The avocado was blu tacked to my black glas table. So it could not move to any direction and thus was held in an upright position. The camera was setup almost on the same level as the avocado. I placed a black card behind the subject as far as possible, to avoid stray light from the flashes. With the camera beeing so low, I had to hide the blu tack (which is not blue in my case, 😉 behind the avocado. You can do this in Photoshop as well, but I prefer to do as much as possible in camera. I do this, because I want to focus on things that I can’t do in camera when working in in Lightroom or Photoshop.

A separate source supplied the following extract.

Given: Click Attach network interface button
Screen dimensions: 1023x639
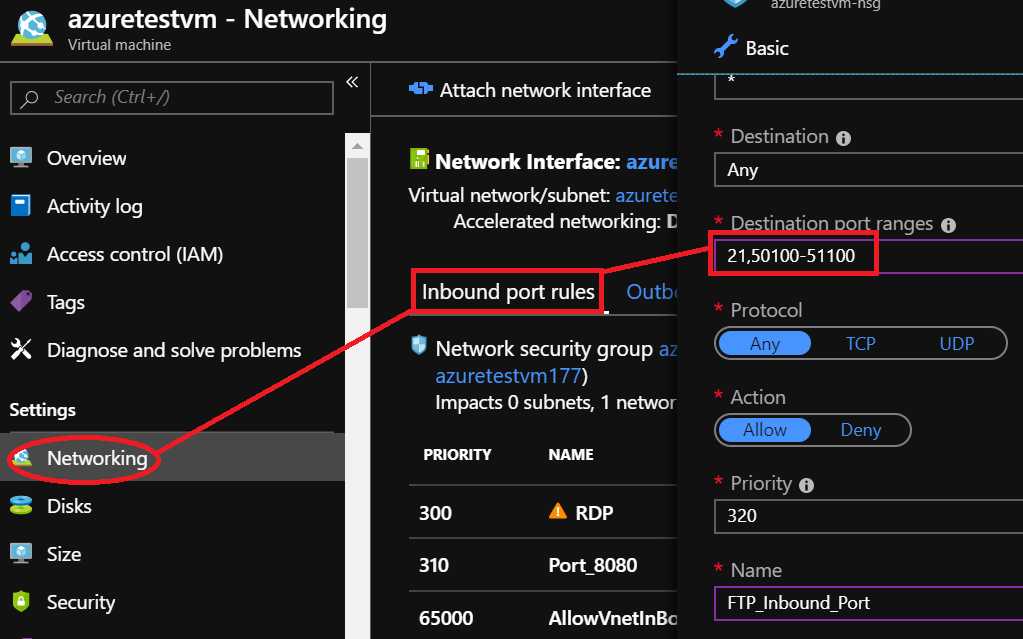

This is also a contributing factor for consistency throughout a series of pictures of the same subject. If you want to publish a series of images of the same subject and you have to correct that very detail in every picture, chances are, that you will miss something and you might have to correct it later in your workflow again. Better to correct as much as you can while shooting, so you can focus on important matters in post.

Lights

 The avocado was lit by two flashes. My goal when setting up the lights was to show the skin structure of the avocado which I really like. So, in order to enhance the skin, it was necessary to provide a fair amount of sidelight, to get some shadows and thus creating depth. The speedlight on camera left fired through a small umbrella, close to the subject and pointing down on it. The flash camera right bounced from a white painted wodden panel and created a very soft sidelight. Depending on the distance between flash, wood panel and the subject, you can create a big soft light source, that is easy to use.

Gear

I shot the image with my trusty old Canon EOS 450D, which I am thinking to replace soon. The Lens is a Sigma 17-70 2,8-4,0mm at (i think) 70mm. I chose this lens over the 70-200 2,8L because of the minimum focus distance in order to get more avocado in my frame ;). Which is an absolute must have, especially when shooting with and on glas tables is glas cleaning cloth and a blower. When working in an urban enviroment, there is so much dust around that you need (or at least I have to) clean the surface around your subject regularly to reduce work in post. This is especially needed in this case because of the low camera angle and the low sidelight, that makes every dust corn sparkle like its christmas

Post

When working in Lightroom and on dark backgrounds the black slider is your best friend to clean your image up. Either when using it as part of the radial filter, or brush or whatever. Blackening out the background so much easier with that black slider than to blur or using noise reduction which may harm other features of your image.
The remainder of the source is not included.